Гермиона подумала, что, возможно, это не лучшая идея. Что Беллатрикс, узнав об этом, скажет что-нибудь холодное и язвительное. Что мать будет смотреть на нее с тревогой. Что вообще так не принято, не положено, не для того она поднялась на этот корабль.
Она занесла ногу над первой ступенькой и пошла вниз.
Последняя ступенька закончилась и мир изменился.
Не постепенно, не плавно, а резко, как меняется все, когда переступаешь порог. Гермиона сделала шаг и остановилась.
Нижняя палуба жила по другим законам.
Здесь не было ни ковров, ни полированных перил, ни кадок с зеленью. Деревянный настил под ногами потемнел от влаги и времени, на нем появились глубокие трещины, забитые чем-то непонятным. Краска на металлических бортах облупилась и покрылась ржавчиной — не катастрофически, но достаточно, чтобы было видно: здесь никто специально не полировал поверхности до блеска. У стен — веревки, ящики, какие-то тюки. Бельё, развешанное прямо на леере, чьи-то рубашки, чьи-то чулки, покачивающиеся на утреннем ветру, совершенно не заботятся об эстетике.
И запах.
Гермиона невольно задержала дыхание. Не демонстративно, а просто рефлекторно. Запах был тяжёлым, многослойным, густым от людской близости — пот, табак, вареная еда, сырость и ещё что-то, от чего хотелось дышать ртом. Слишком много людей в слишком тесном пространстве.
Но при этом живо.
Вот что было странно и неожиданно, здесь было живо. Несмотря на ранний час, несмотря на только-только начавшийся рассвет, здесь уже кто-то не спал. Где-то в глубине негромко разговаривали мужчины, на каком-то восточноевропейском языке, Гермиона не разобрала. За тонкой перегородкой заплакал ребёнок и тут же замолчал. Пахло дымом, кто-то курил совсем рядом.
Гермиона пошла вперёд.
Она шла осторожно, смотря под ноги, обходила ящики, держалась ближе к борту. Любопытство тянуло ее вперед сильнее, чем осторожность — назад, и она шла, смотрела и думала о том, что два мира существуют на одном корабле, в нескольких метрах друг от друга, почти не пересекаясь, и что это, если задуматься, очень странно и в то же время очень привычно.
Она не заметила лужу.
Она была темной и почти сливалась с настилом. Маслянистая, широкая, растекшаяся у самого борта. Гермиона наступила на нее всей ступней. Нога мгновенно ушла вперед, за ней последовало все тело, и она схватилась за леер, но он был мокрым, пальцы соскользнули, и она почувствовала, что борт слишком близко, а внизу — темная вода, холодная, далекая и в то же время пугающе близкая.
Её схватили.
Резко, сильно и без церемоний, чьи-то руки схватили ее за плечи и оттащили назад, и она отлетела от борта и оказалась на твердом настиле. Живая, целая, с бешено колотящимся сердцем и ощущением, что только что произошло нечто такое, о чем лучше не думать слишком подробно.
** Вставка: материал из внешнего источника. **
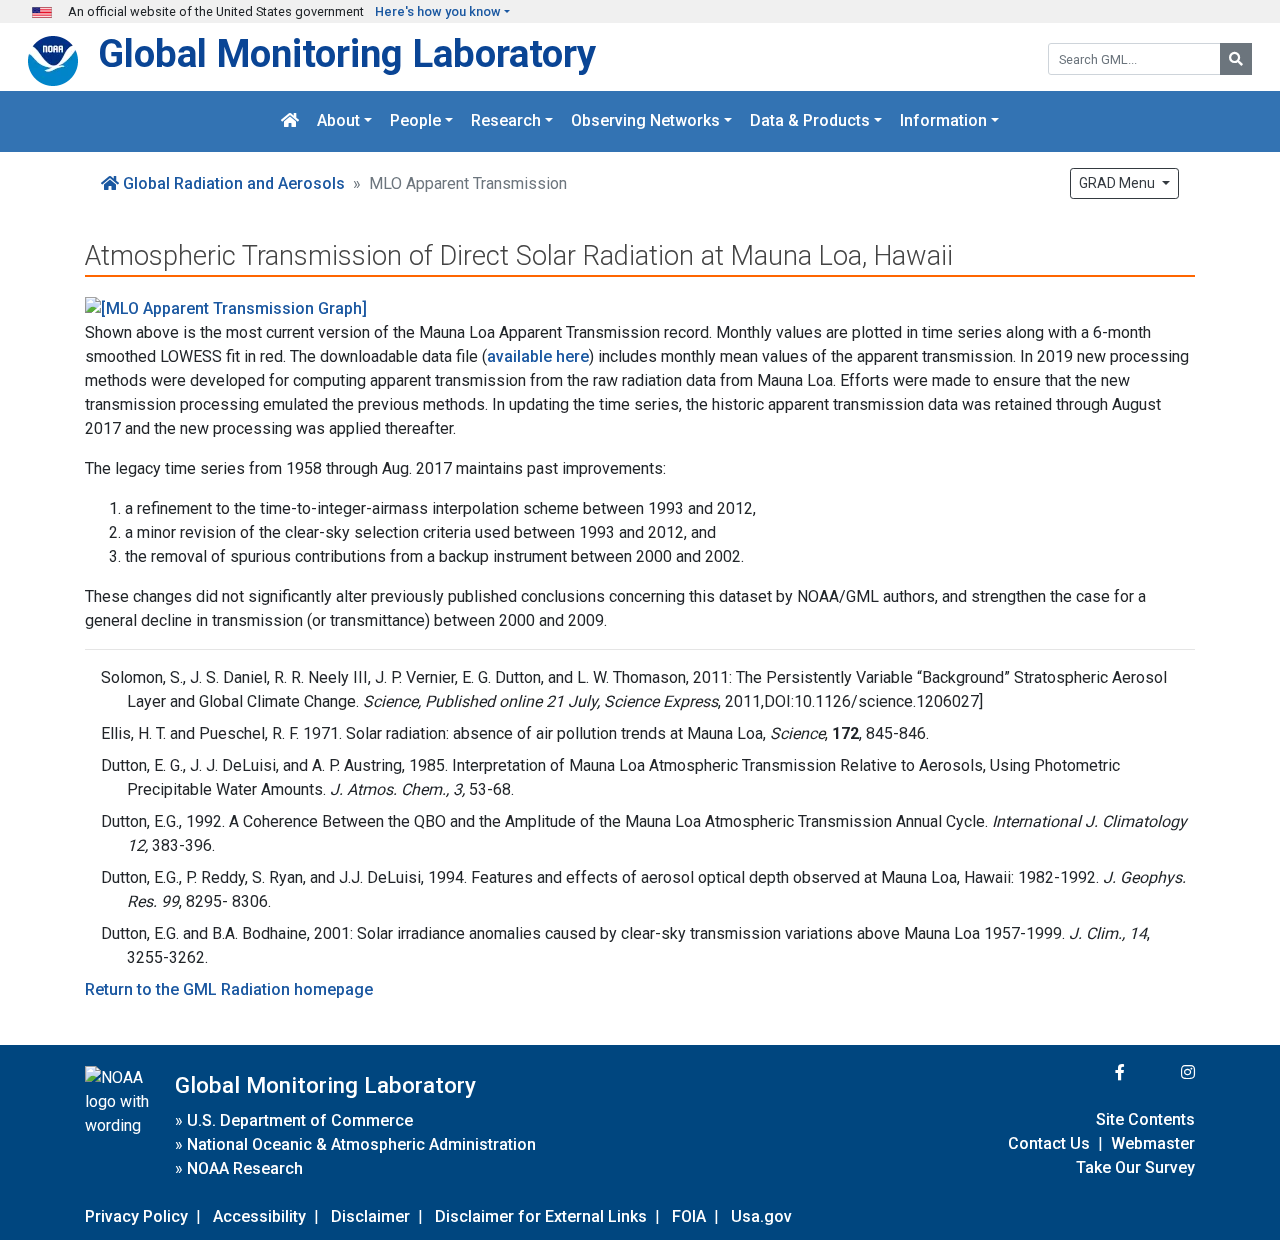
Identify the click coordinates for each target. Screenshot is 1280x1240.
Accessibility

— Аккуратнее, черт, — сказал кто-то над ней.
Голос был низким, немного хрипловатым. Голос человека, который недавно встал или вообще не ложился спать. В нем не было ни светскости, ни вежливости, ни малейшего желания произвести впечатление. Просто живая, непосредственная реакция человека, которого чуть не довели до инфаркта чужой неосторожностью.
Гермиона подняла взгляд.
Рыжий.
Тот самый, она узнала его сразу, хотя вчера видела только сверху вниз и всего несколько секунд. Вблизи он оказался другим и в то же время таким, каким она его запомнила. Высокий — гораздо выше, чем казалось с верхней палубы. Широкие плечи, большие руки, загорелые до локтей, с мозолями на ладонях. Простая светлая рубашка с расстегнутым воротом. Рыжие волосы взъерошены. Веснушки по всему лицу, на шее, на открытых рукавах — их было много, и это выглядело так естественно, что казалось, будто без них его лицо было бы неполным.
Глаза — голубые. Светлые, почти прозрачные. С тем выражением, которое бывает у добродушных от природы людей, даже когда они чем-то недовольны.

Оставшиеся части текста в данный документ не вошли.